_ASSIGNMENT_
Within the records below is a range that opens at the line with "Click the 推送日程 method link" and closes at the line with "Image resolution: width=1456". Return that range word for word, both ends included, and only that range.

_SUPPLIED MATERIAL_
- - - - -

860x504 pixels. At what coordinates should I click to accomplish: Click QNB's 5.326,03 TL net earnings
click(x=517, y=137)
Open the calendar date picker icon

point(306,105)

- - - - -

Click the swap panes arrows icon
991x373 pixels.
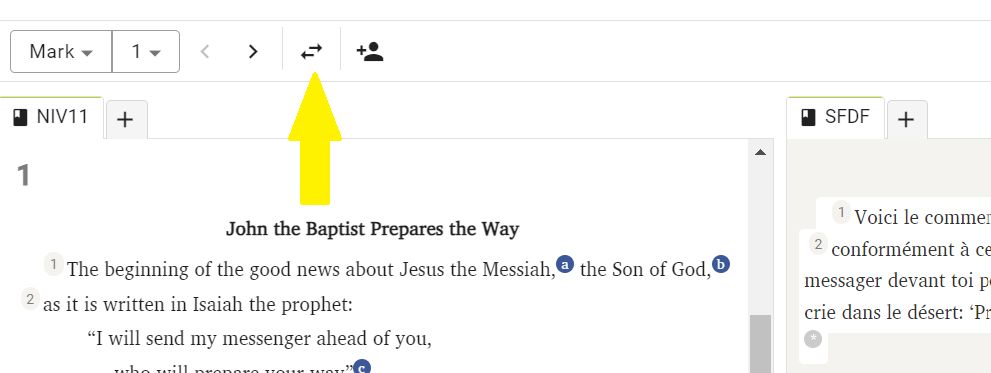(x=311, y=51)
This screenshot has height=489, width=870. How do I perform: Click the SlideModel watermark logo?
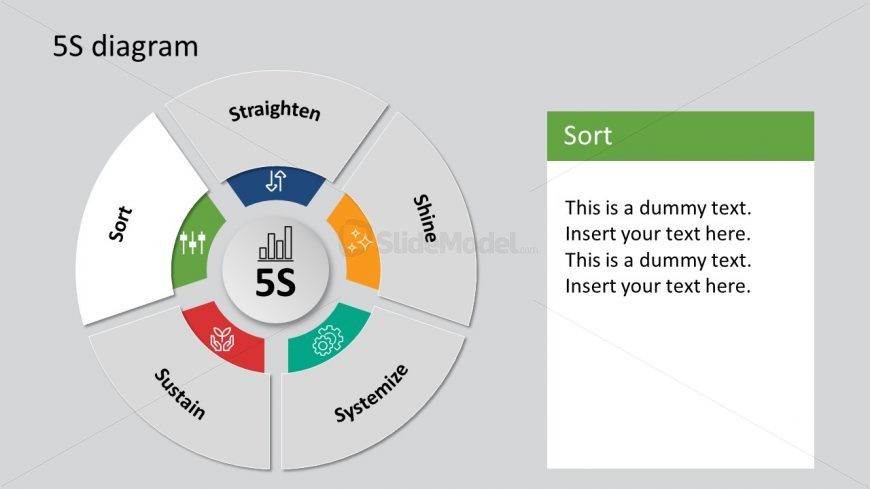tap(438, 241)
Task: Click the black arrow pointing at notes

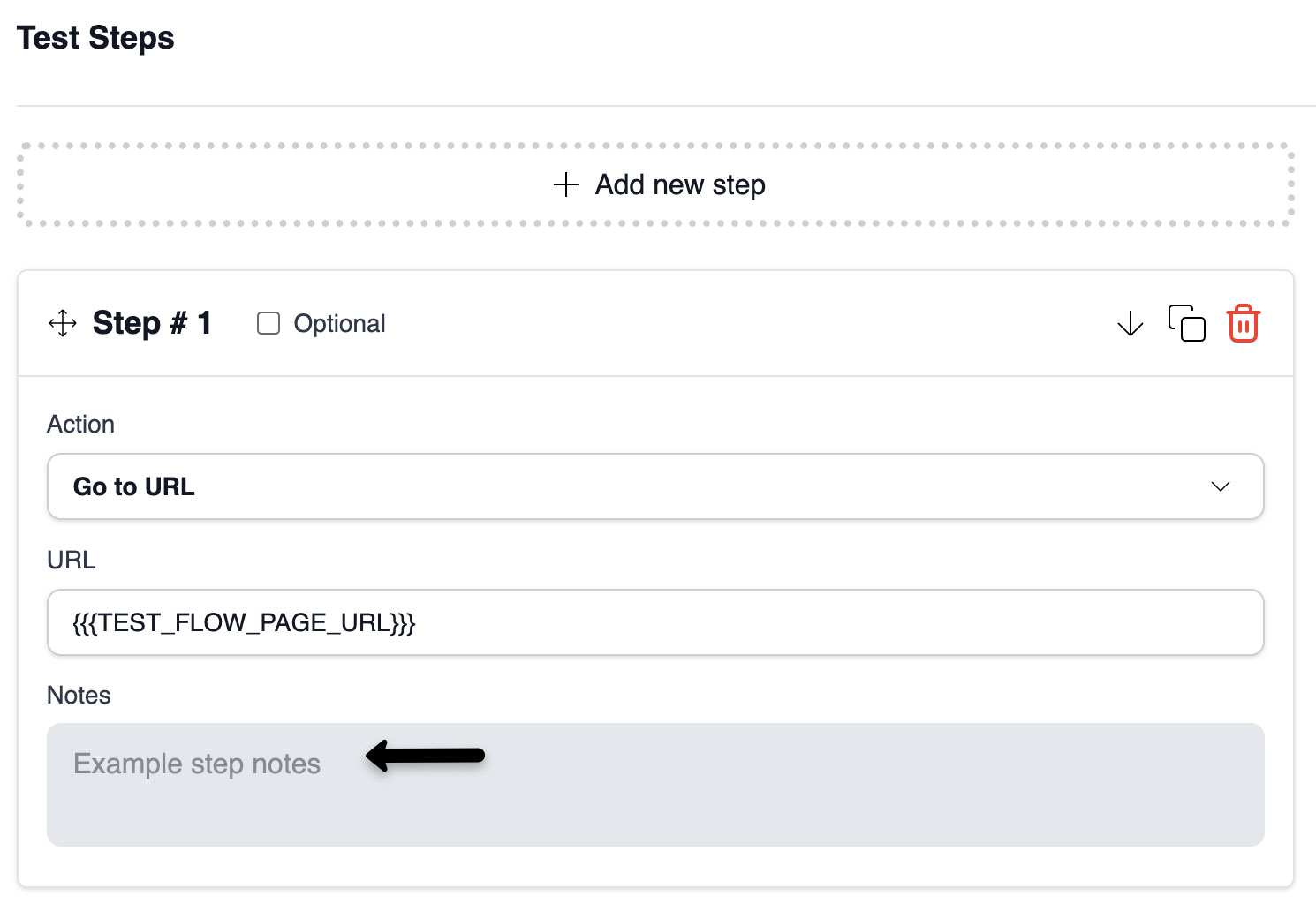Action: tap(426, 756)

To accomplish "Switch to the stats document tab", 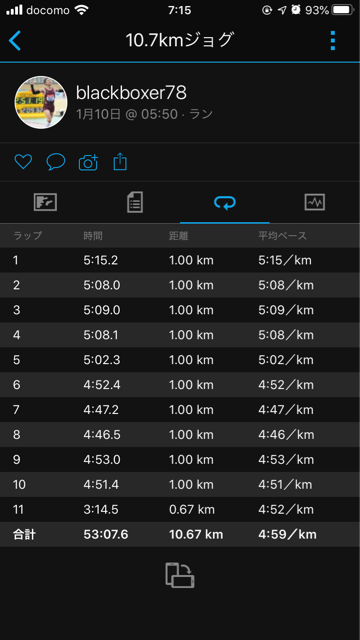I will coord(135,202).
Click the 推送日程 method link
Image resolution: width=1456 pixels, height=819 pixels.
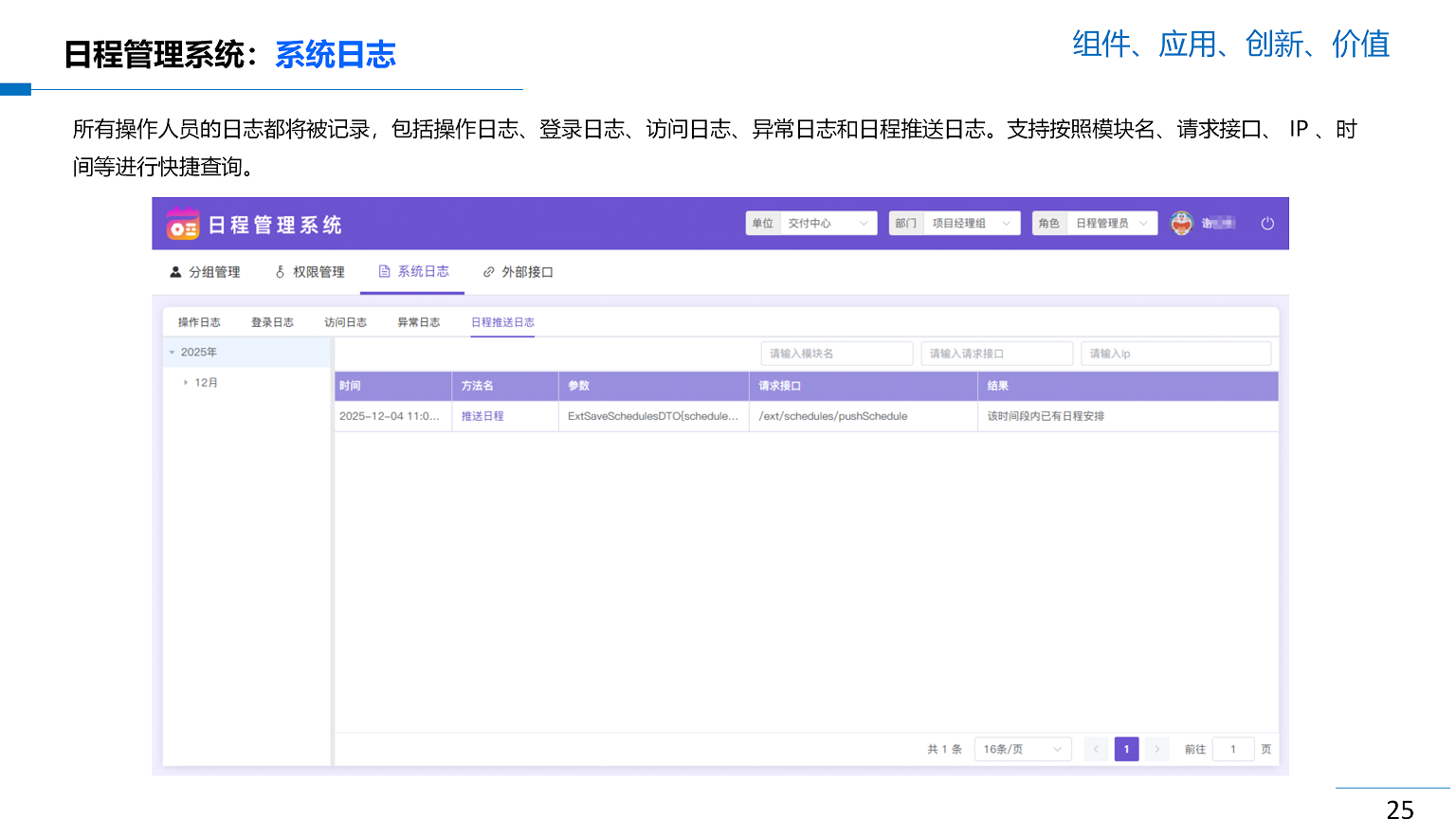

- - - - -

_RESPONSE BELOW_
Click the 推送日程 method link
Image resolution: width=1456 pixels, height=819 pixels.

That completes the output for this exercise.